Miss Curzon, with one of his roses in her hair, watching him from a corner.

Mrs. Dick beat me stalking Jack, but I was just behind, a close second. He didn’t see her until she got right up to him and rapped him on the arm with her fan.

“Dear Jack,” she says, all smiles and sugar; “dear Jack, I’ve just heard. Edith has told me, though I’d suspected something for a long, long time, you rogue,” and she fetched him another kittenish clip with the fan.

Jack looked about the way I once saw old Miss Curley, the president of the Good Templars back in our town in Missouri, look at a party when she half-swallowed a spoonful of her ice cream before she discovered that it was flavored with liquor.

But he stammered something and hurried Miss Churchill away, though not before a fellow who was going by had wrung his hand and said, “Congratulations, old chap. Just heard the news.”

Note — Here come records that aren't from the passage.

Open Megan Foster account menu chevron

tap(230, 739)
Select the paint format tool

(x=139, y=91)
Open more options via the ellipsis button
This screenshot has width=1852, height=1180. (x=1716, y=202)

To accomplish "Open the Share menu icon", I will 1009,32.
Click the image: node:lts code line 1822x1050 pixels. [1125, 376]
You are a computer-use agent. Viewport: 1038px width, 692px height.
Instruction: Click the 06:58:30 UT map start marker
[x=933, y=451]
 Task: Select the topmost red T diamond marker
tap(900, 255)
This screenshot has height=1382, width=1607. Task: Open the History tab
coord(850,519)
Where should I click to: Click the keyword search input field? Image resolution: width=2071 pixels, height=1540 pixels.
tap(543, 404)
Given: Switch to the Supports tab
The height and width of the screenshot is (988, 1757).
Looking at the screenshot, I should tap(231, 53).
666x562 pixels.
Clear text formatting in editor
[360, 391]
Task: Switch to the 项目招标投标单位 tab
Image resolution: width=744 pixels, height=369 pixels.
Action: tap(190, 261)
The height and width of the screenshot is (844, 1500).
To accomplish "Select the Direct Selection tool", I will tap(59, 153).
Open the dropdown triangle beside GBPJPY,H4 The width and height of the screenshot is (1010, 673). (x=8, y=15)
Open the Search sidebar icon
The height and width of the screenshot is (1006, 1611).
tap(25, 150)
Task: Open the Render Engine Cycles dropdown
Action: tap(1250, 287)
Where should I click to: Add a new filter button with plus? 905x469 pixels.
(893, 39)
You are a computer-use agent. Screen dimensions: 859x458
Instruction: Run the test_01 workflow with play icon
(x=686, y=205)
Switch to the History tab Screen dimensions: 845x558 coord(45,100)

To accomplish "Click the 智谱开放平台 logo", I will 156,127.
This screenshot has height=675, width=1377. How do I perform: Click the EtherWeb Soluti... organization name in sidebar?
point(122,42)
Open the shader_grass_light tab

Jack’s only idea seemed to travel, and to travel far and fast, and he dragged his partner along to the other end of the room, while I followed the band. We had almost gone the length of the course, when Jack, who had been staring ahead mighty hard, shied and balked, for there, not ten feet away, stood Miss Moore, carrying his lilies, and blushing and smiling at something young Blakely was saying to her.

I reckon Jack guessed what that something was, but just then Blakely caught sight of him and rushed up to where he was standing.

“I congratulate you, Jack,” he said. “Miss Moore’s a charming girl.”

And now Miss Churchill slipped her hand from his arm and turned and looked at Jack. Her lips were laughing, but there was something in her eye which made Jack turn his own away.

“Oh, you lucky Jack,” she laughed. “You twice lucky Jack.”